6 | Rumaisha

بِسْمِ اللَّهِ الرَّحْمَنِ الرَّحِيمِ

***

"AAARGH! BRENGS*K!"

Prang!

Rumaisha menangis keras usai berhasil melemparkan pecahan botol beling dari bir yang ia beli. Tidak ia pedulikan sama sekali gedoran pintu dan teriakan histeris mamanya.

Seumur-umur, kejadiaan yang menimpanya saat ini mungkin dapat ia catat sebagai masa terburuk dalam hidupnya. Ia sudah menjadi alat pemuas nafsu materi keluarga neneknya yang gila harta. Ditambah lagi ini adalah pengkhianatan paling mendalam yang ia rasakan tatkala mengetahui Gilang turut andil dalam semua ini.
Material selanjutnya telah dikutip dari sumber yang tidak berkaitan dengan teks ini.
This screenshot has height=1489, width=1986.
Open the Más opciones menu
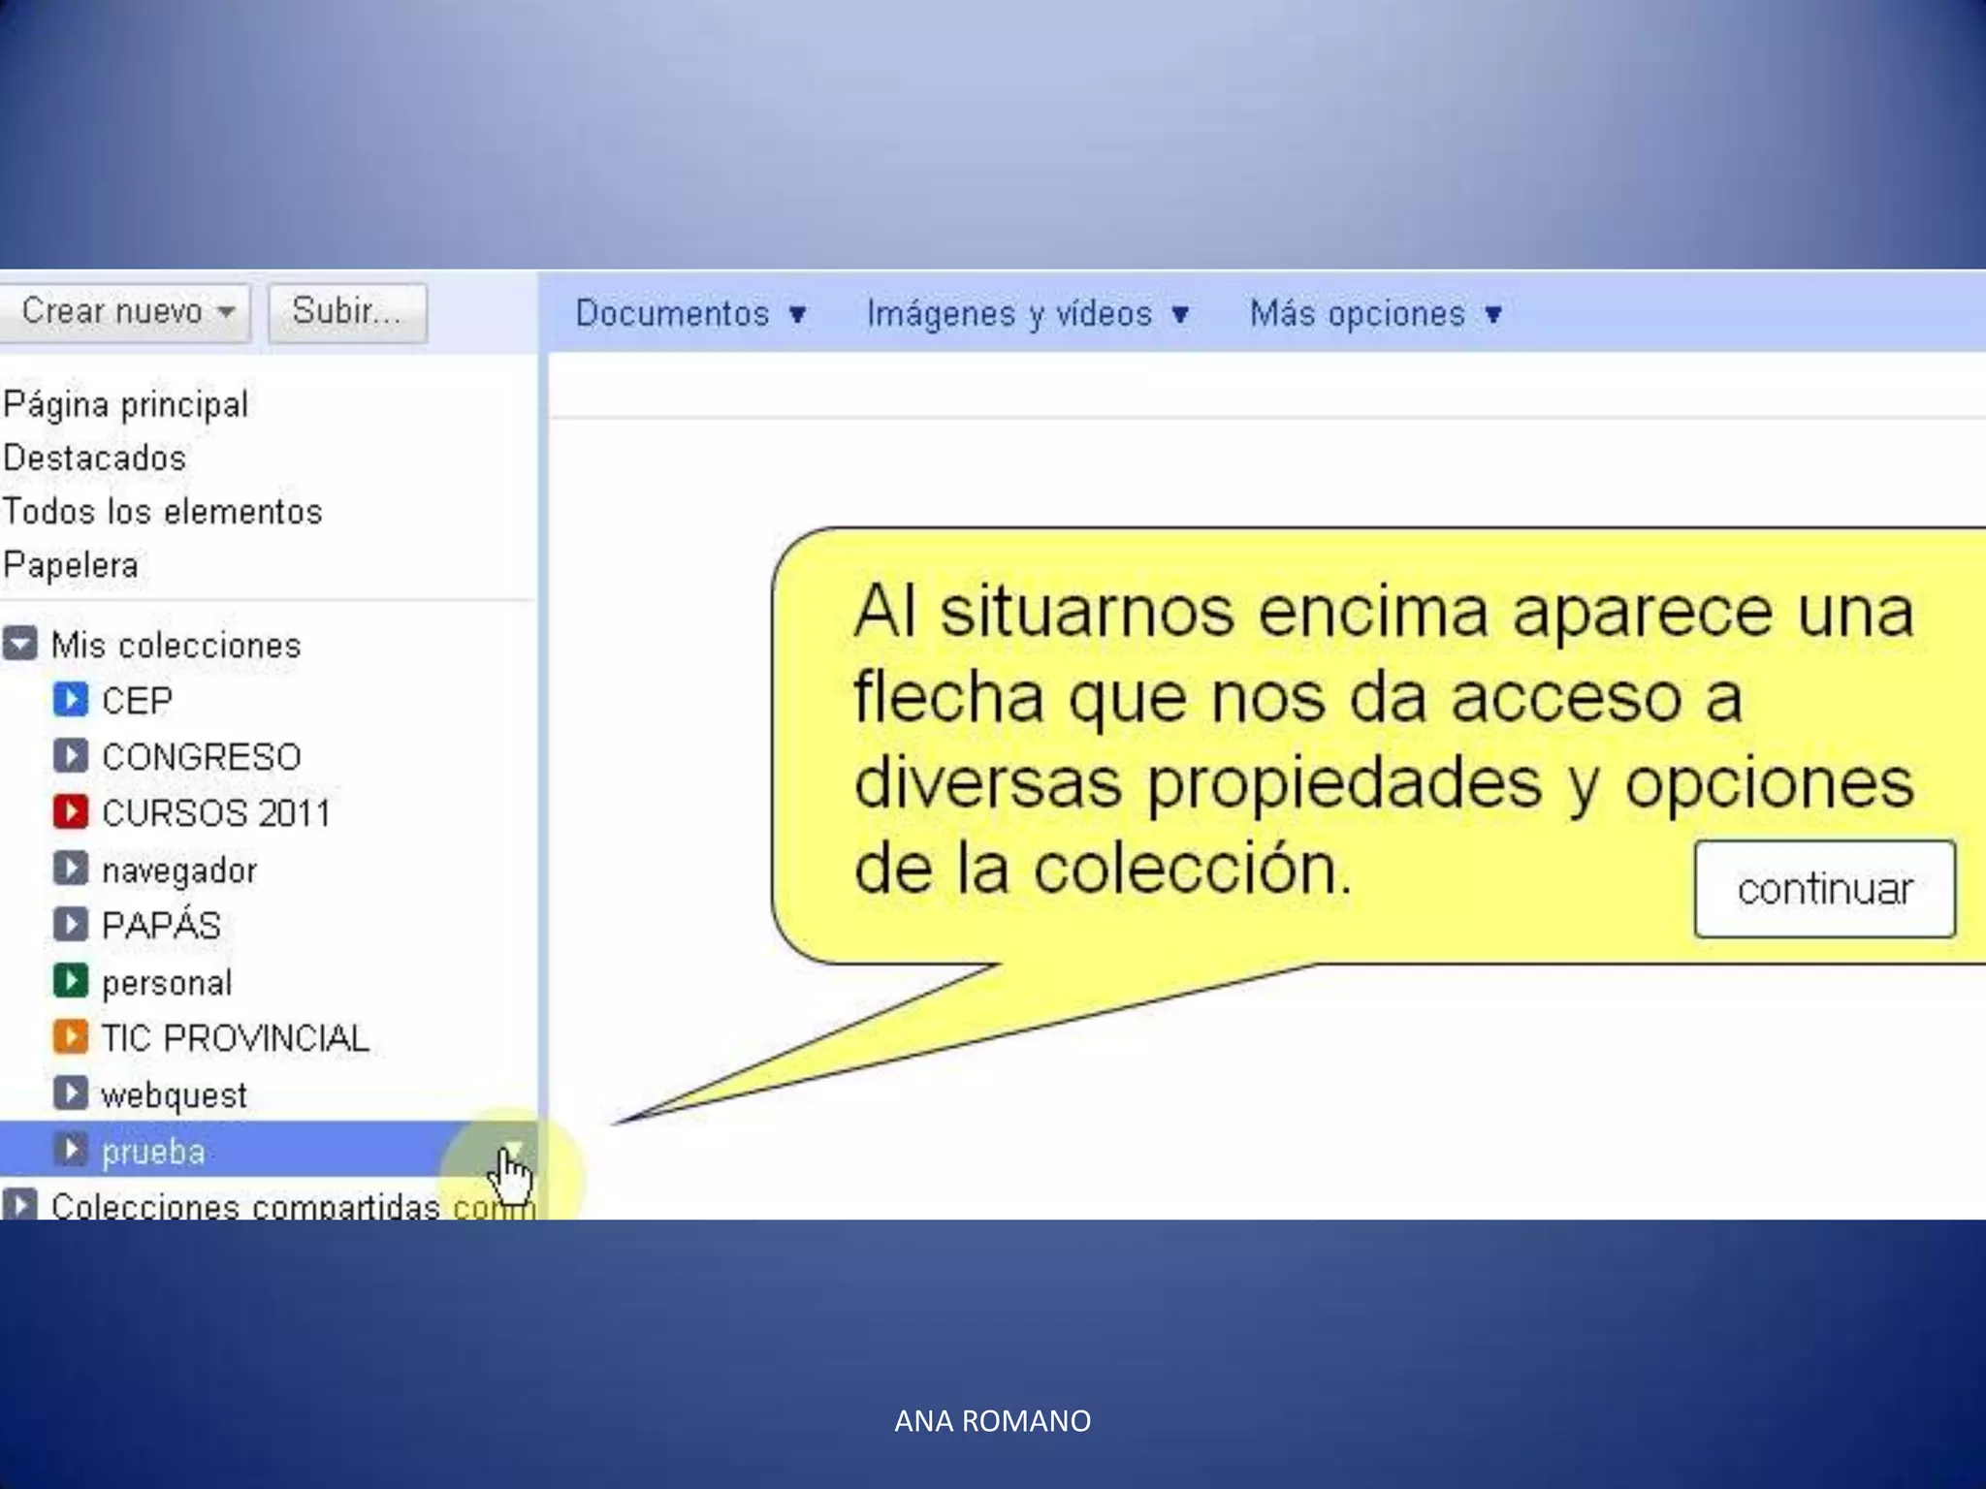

Kalau ada yang berpikir, kenapa ia harus sekecewa itu pula dengan Gilang sedangkan rasa yang ia punya belum sampai pada tahap 'cinta'?

Maka jawabannya adalah tidak perlu membutuhkan perasaan cinta, sayang, bahkan saling kenal atau apapun itu. Karena yang namanya pengkhianatan akan selalu membekaskan luka kekecewaan yang begitu dalam. terlebih bila ia diberikan oleh orang yang sudah kamu jadikan sandaran.

***

"Aku nggak bisa terus sama kamu, Mas. Dan aku rasa, setelah ini kita nggak perlu untuk saling bertemu bahkan anggap saja kita nggak pernah kenal."

Saat itu, Rumaisha dengan lihainya memendam semua cacian dan bersikap seolah tidak terjadi apa-apa. Ia hanya bisa menyembunyikan senyum sinisnya ketika melihat wajah Gilang yang kaget dan seolah tidak bisa menerima.

Dasar muka dua kamu, Mas!, batinnya.

"Rumai, ke—kenapa tiba-tiba? Maksudnya, kita belum ada sepekan mencoba menjalani hubungan ini, Mai. Kamu pun sudah berjanji untuk mencoba membuka hatimu pada saya, kan?" tanya Gilang.

Dengan hati-hati dan penuh kelembutan, Gilang menggenggam tangan 'kekasih'nya. Mengusapnya perlahan sembari berujar, "saya tahu kamu butuh waktu untuk menerima. Kita jalani ini pelan-pelan untuk sepekan, ya, Mai. Setelah itu baru kamu memutuskan untuk tetap lanjut atau tidak. Bagaimana, hum?"

Tangan gadis itu perlahan lepas dari genggaman Gilang diikuti kepalanya yang terus menggeleng. "Aku nggak bisa, Mas. Maaf."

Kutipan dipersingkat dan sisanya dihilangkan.